Howard Marks’ Crew Plugs $5B Into Bloom Energy (+30%) After Jensen Calls for More Power Plants
Bah Gawd, that’s Bloom Energy’s music…
Shares of Bloom Energy (+30.8%) are kicking off this week with a spark (pun intended) after the company landed a monster $5 billion deal with Brookfield Asset Management… the same Canadian firm that owns Oaktree (aka Howard Marks’ playground). When the guy whose memos get forwarded by Warren Buffett is indirectly co-signing your energy tech, you know you’re doing something right.

Brookfield’s essentially handing Bloom a folding chair and saying, “Get in there, champ.” The Canadian investment giant plans to bankroll the deployment of Bloom’s fuel-cell tech (think: little boxes that turn hydrogen or natural gas into electricity on-site) to keep AI servers humming without needing to tap into the grid. It’s clean, fast, and off-grid. In other words, exactly what Sam Altman dreams about when he’s not explaining to Congress why OpenAI shouldn’t be classified as a potential doomsday device.

(Source: Reuters)
This comes after last week where Daddy Jensen said that the AI industry’s growing so fast they’ll need to build their own power plants. So after seeing a YUGE money sign, Brookfield and Bloom are skipping the red tape and setting up what they’re calling “AI factories” around the world. First stop? Europe. Next stop? Probably wherever ChatGPT decides it wants to be reborn next.
For Bloom, this is a Heisenberg “say my name” kind of moment. These guys have spent years quietly working behind the curtain with companies like Oracle, Equinix, and American Electric Power, but this Brookfield deal not only makes them more relevant… it makes them essential to the AI industry.

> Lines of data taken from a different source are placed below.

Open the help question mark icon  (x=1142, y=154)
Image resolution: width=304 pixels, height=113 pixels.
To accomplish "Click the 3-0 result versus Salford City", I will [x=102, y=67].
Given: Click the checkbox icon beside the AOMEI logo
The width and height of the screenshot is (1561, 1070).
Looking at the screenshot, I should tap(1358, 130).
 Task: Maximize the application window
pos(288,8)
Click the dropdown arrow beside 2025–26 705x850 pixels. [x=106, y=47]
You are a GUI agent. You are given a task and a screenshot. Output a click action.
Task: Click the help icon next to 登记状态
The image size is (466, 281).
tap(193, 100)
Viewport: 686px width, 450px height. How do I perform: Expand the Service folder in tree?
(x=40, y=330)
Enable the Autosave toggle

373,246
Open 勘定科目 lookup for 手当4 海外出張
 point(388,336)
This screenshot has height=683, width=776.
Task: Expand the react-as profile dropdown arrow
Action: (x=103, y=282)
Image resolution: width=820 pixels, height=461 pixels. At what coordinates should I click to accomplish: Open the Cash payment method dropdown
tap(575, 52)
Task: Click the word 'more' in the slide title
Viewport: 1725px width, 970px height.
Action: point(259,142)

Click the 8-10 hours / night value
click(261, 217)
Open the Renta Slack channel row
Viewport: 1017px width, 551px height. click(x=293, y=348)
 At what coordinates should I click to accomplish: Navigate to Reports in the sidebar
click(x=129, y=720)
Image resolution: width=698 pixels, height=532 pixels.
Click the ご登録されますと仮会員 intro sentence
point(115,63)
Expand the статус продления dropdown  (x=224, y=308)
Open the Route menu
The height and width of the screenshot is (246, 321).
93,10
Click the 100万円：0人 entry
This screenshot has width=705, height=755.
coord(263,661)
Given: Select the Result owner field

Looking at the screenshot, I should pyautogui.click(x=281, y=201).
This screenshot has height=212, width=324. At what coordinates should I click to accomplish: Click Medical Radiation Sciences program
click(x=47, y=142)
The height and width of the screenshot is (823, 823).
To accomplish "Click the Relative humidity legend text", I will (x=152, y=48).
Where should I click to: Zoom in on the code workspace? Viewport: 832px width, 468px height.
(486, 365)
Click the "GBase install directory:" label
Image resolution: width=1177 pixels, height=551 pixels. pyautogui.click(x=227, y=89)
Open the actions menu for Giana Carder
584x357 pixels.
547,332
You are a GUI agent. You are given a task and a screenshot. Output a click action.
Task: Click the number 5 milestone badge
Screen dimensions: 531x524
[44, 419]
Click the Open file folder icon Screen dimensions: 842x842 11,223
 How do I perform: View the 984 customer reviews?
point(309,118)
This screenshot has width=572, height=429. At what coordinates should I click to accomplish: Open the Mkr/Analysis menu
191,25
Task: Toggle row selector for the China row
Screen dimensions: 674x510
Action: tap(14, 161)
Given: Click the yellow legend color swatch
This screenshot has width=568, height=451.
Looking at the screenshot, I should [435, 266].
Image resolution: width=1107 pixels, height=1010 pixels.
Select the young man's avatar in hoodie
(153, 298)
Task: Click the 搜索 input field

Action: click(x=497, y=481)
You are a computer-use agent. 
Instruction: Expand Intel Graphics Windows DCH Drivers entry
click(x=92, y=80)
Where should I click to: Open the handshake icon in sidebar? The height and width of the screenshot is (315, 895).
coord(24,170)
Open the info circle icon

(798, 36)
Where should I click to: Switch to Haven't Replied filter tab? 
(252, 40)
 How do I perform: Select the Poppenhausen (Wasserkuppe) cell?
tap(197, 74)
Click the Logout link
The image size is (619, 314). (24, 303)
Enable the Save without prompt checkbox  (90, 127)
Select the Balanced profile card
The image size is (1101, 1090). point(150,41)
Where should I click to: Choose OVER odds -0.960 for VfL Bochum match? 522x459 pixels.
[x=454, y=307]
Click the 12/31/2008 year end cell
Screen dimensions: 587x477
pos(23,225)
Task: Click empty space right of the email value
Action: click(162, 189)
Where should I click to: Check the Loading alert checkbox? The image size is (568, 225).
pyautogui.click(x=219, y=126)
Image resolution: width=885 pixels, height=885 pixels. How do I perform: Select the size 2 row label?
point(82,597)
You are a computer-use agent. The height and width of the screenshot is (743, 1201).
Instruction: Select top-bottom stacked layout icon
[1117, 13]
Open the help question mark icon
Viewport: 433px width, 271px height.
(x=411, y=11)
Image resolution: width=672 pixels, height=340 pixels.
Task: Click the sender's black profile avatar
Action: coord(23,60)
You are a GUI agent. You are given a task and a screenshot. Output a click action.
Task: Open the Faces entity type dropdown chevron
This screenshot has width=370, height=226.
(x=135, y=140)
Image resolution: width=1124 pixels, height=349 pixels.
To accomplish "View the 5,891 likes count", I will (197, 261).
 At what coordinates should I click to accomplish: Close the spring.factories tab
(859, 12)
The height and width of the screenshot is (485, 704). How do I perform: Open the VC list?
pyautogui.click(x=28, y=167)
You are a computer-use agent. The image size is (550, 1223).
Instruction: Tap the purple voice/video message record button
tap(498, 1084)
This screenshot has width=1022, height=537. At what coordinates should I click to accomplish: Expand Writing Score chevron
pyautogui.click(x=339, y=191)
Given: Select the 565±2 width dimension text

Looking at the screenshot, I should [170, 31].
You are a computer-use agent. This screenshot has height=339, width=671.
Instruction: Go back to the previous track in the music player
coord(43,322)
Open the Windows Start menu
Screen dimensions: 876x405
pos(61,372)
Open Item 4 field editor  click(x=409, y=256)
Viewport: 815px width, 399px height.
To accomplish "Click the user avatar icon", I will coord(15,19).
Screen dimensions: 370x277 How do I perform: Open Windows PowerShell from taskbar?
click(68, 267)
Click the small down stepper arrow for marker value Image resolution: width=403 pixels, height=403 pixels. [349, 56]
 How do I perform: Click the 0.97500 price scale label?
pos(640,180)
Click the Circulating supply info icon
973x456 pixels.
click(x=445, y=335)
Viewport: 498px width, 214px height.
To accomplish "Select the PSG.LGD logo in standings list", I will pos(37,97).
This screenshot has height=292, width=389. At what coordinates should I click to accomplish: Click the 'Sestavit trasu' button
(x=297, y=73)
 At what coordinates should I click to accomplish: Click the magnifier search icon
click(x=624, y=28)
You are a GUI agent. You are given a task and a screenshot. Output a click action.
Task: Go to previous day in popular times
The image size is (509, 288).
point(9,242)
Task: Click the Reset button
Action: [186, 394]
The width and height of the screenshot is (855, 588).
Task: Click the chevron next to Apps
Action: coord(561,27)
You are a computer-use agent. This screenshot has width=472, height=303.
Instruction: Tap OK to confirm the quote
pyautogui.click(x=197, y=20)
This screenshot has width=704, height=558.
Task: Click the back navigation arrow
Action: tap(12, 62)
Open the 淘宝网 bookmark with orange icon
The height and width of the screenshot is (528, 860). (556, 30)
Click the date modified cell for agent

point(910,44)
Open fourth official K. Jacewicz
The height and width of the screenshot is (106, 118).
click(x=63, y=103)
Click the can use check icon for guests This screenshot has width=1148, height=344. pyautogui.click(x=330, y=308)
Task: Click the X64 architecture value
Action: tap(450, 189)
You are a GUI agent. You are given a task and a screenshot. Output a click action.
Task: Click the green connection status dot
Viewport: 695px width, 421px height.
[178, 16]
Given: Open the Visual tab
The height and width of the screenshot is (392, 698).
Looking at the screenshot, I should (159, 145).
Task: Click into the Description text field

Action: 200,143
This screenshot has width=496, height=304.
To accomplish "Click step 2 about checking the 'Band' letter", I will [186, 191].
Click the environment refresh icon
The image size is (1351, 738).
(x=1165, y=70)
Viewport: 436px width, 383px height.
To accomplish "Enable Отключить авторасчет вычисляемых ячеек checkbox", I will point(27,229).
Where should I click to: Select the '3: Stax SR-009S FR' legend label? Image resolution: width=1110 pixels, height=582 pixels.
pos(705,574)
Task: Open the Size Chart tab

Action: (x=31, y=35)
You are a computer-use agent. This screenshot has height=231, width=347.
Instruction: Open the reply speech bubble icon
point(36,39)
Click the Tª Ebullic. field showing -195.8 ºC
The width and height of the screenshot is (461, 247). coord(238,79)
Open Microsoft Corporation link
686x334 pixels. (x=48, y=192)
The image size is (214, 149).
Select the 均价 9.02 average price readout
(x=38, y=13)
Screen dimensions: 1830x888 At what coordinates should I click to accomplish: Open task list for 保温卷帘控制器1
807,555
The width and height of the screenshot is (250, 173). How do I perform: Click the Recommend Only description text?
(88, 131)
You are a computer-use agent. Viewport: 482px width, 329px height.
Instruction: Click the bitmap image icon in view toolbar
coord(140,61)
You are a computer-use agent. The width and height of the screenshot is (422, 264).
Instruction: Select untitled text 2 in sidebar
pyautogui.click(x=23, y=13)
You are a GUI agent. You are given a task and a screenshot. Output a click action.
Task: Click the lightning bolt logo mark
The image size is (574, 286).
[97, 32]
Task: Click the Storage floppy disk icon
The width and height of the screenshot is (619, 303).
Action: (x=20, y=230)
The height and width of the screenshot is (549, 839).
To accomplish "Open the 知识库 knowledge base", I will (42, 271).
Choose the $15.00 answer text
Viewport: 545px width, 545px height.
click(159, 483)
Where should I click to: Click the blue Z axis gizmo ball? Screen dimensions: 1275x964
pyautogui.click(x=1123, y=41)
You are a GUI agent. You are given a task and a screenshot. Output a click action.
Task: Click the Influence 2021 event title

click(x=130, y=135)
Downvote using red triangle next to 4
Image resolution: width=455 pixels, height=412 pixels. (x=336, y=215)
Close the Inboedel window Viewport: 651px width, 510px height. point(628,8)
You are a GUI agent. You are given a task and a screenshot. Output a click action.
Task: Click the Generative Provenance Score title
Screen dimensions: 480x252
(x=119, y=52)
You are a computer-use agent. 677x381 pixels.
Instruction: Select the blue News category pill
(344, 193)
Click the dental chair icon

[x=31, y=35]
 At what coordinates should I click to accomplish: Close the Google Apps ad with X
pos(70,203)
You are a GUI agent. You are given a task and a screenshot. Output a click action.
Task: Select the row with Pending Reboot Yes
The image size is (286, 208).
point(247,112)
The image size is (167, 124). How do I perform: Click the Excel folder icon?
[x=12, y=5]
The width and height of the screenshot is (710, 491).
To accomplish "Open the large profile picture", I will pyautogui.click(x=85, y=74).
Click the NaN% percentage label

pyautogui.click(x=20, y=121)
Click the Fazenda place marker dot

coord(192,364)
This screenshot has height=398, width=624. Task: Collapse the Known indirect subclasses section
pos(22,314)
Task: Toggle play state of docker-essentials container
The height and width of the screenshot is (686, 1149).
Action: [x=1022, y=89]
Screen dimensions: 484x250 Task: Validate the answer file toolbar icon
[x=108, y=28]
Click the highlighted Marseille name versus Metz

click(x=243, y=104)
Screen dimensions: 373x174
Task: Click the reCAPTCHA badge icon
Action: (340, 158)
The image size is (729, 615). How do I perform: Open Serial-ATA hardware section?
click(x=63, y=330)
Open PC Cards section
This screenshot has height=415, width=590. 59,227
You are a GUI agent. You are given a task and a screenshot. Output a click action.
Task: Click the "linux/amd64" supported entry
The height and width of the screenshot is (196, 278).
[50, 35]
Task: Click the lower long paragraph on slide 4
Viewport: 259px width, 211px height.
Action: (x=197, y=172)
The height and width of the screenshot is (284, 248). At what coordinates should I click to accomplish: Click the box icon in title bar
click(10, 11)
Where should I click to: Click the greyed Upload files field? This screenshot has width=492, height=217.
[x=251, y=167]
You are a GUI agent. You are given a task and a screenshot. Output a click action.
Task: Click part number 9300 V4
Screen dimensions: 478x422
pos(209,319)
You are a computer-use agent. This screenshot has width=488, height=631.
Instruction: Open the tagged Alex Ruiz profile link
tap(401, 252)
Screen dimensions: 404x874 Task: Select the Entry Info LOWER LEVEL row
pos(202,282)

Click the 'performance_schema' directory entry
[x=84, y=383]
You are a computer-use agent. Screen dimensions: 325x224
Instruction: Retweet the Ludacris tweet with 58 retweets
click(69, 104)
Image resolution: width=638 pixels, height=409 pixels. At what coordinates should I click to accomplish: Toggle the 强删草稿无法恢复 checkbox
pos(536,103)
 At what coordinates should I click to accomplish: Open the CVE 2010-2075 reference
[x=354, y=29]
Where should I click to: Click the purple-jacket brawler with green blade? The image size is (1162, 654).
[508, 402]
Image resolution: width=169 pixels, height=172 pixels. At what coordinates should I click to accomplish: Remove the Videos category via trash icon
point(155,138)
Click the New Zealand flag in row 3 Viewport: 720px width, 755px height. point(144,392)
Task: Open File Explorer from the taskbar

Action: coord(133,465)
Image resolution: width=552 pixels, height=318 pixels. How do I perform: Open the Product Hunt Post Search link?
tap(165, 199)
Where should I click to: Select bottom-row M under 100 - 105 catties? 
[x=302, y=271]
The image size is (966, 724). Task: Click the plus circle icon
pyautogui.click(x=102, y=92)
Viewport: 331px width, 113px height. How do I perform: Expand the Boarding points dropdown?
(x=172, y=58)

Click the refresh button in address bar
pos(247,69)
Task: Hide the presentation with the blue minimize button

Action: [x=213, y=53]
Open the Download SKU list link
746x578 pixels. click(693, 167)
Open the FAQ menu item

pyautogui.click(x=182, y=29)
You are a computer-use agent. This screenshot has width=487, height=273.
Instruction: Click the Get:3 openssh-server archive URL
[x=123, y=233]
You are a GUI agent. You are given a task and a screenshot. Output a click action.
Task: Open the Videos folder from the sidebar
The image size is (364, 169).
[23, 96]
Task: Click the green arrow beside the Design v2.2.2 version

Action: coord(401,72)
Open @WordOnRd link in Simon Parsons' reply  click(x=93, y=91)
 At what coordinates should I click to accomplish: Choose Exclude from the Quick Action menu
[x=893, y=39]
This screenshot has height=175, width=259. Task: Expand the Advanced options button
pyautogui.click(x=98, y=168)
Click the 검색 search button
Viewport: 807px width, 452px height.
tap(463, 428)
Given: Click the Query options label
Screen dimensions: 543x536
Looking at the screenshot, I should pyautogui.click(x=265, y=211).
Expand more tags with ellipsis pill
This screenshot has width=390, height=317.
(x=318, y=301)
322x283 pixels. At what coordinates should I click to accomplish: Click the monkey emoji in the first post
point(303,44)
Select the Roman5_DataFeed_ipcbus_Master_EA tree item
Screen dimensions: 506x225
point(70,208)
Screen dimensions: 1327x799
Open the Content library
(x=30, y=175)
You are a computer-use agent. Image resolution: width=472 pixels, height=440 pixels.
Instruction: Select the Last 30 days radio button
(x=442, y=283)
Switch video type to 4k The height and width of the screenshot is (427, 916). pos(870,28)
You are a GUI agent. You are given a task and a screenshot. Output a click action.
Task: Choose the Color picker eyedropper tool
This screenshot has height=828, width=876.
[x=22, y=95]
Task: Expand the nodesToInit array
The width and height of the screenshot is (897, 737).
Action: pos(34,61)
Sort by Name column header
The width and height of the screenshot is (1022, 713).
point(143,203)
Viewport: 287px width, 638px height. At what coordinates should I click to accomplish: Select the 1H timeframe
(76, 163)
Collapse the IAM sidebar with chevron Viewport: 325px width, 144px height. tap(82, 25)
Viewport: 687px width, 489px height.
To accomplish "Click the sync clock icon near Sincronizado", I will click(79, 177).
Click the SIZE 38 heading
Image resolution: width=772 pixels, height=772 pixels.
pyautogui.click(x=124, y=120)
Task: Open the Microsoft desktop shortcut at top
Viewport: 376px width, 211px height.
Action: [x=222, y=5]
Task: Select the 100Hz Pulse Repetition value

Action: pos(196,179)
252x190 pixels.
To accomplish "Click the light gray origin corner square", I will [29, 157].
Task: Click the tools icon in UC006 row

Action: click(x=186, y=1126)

Bloom’s now the company Zuck’s gonna call when his data centers start sweating and the local power grid says, “Yeah, we’re tapped out.” And if you’re somehow able to end up on Zuck’s speed dial list during his AI midlife crisis, you better believe you’ve struck it rich.
At the time of publishing this article, Stocks.News doesn’t hold positions in companies mentioned in the article.